En abril de 1905, a la edad de 73 años, Taylor hizo su último viaje a China. Su esposa Jennie había fallecido, y él había pasado el invierno en Suecia. Su hijo Howard, que era médico, acompañado de su esposa, decidieron acompañar a Taylor en este viaje. Al llegar a Shangai, él visitó el cementerio de Yangchtow, donde estaba sepultada su esposa María y cuatro de sus hijos.

Mientras recorrían las ciudades chinas, Howard pudo comprobar el gran amor que todos le dispensaban a su padre, y también conocer cuál era el secreto de su prodigiosa vida espiritual.

Para Taylor, el secreto estaba en mantener la comunión con Dios diaria y momentáneamente. Y esto se podía lograr únicamente por medio de la oración secreta y el alimentarse de la Palabra. Pero ¿cómo obtener el tiempo necesario para estos dos ejercicios espirituales? «A menudo, cuando tanto los viajeros como los portadores chinos habían de pasar la noche en un solo cuarto (en las humildes posadas chinas), se tendían unas cortinas para proveer un rincón aislado para nuestro padre, y otro para nosotros.
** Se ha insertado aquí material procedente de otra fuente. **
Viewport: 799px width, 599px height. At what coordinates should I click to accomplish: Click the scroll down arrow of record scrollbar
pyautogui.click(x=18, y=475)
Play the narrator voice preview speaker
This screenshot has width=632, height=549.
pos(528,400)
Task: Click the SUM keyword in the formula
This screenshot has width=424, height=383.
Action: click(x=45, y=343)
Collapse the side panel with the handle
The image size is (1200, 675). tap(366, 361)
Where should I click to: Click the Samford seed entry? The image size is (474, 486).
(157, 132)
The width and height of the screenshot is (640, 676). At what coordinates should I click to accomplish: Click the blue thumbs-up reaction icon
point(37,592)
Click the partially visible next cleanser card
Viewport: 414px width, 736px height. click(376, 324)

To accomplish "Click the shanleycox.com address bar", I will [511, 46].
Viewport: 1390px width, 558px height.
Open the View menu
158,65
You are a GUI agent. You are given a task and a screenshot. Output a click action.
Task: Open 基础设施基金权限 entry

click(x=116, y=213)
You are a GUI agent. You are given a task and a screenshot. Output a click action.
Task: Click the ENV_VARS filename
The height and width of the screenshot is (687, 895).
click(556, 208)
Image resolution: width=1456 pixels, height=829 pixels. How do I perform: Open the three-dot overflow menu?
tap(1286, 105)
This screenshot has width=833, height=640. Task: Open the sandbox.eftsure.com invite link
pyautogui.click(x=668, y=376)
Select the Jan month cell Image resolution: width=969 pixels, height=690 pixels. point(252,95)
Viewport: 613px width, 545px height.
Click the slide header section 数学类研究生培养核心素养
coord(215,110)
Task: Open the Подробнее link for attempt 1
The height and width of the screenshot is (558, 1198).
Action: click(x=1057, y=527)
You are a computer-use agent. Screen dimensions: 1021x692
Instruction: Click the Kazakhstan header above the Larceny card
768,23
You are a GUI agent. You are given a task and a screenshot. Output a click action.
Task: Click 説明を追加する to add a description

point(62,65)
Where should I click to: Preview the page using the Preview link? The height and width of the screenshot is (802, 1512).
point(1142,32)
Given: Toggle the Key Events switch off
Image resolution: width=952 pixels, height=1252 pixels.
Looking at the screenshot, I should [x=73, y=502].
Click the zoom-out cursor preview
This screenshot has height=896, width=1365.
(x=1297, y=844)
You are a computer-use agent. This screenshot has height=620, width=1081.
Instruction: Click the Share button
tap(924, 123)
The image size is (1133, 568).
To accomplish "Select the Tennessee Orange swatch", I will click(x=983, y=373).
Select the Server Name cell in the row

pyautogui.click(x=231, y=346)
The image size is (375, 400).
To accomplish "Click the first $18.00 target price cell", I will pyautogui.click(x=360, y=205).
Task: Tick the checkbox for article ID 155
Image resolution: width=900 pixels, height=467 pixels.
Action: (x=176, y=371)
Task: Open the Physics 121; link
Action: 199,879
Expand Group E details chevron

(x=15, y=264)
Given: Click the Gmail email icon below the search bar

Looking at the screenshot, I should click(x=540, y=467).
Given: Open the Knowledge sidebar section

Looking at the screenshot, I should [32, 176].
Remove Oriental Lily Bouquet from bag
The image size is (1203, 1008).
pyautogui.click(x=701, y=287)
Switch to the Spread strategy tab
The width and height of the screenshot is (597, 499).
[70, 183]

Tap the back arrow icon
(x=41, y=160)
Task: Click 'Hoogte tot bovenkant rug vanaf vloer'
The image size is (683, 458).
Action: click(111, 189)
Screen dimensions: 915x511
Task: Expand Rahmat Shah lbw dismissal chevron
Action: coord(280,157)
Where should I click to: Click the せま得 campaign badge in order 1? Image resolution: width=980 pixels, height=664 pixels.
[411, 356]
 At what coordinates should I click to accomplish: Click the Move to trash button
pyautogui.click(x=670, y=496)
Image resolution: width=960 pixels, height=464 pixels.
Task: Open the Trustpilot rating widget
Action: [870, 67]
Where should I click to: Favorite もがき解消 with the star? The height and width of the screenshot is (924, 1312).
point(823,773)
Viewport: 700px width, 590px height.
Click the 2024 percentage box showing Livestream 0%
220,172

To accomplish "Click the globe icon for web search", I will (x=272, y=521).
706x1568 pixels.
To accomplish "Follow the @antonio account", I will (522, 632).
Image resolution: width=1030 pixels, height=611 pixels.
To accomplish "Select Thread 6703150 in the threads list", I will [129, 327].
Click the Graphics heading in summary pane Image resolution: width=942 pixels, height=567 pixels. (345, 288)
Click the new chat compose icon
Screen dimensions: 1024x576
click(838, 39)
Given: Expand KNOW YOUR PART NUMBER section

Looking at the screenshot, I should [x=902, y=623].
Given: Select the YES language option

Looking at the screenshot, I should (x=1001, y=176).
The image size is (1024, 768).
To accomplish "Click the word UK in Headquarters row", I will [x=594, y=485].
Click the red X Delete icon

Y luego, cuando el sueño había hecho presa de la mayoría, se oía el chasquido de un fósforo y una tenue luz de vela nos avisaba que Hudson Taylor, por más cansado que estuviera, estaba entregado al estudio de su Biblia en dos volúmenes que siempre llevaba. De las dos a las cuatro de la madrugada era el rato generalmente dedicado a la oración – el tiempo cuando podía estar seguro de que no habría interrupción en su comunión con Dios. Esa lucecita de vela ha sido más significativa para nosotros que todo lo que hemos leído u oído acerca de la oración secreta; esto significaba una realidad – no la prédica, sino la práctica».

Después de haber recorrido todas las misiones establecidas por él, Hudson Taylor se retiró a descansar una tarde de junio de 1905, y de este sueño despertó en las mansiones celestiales.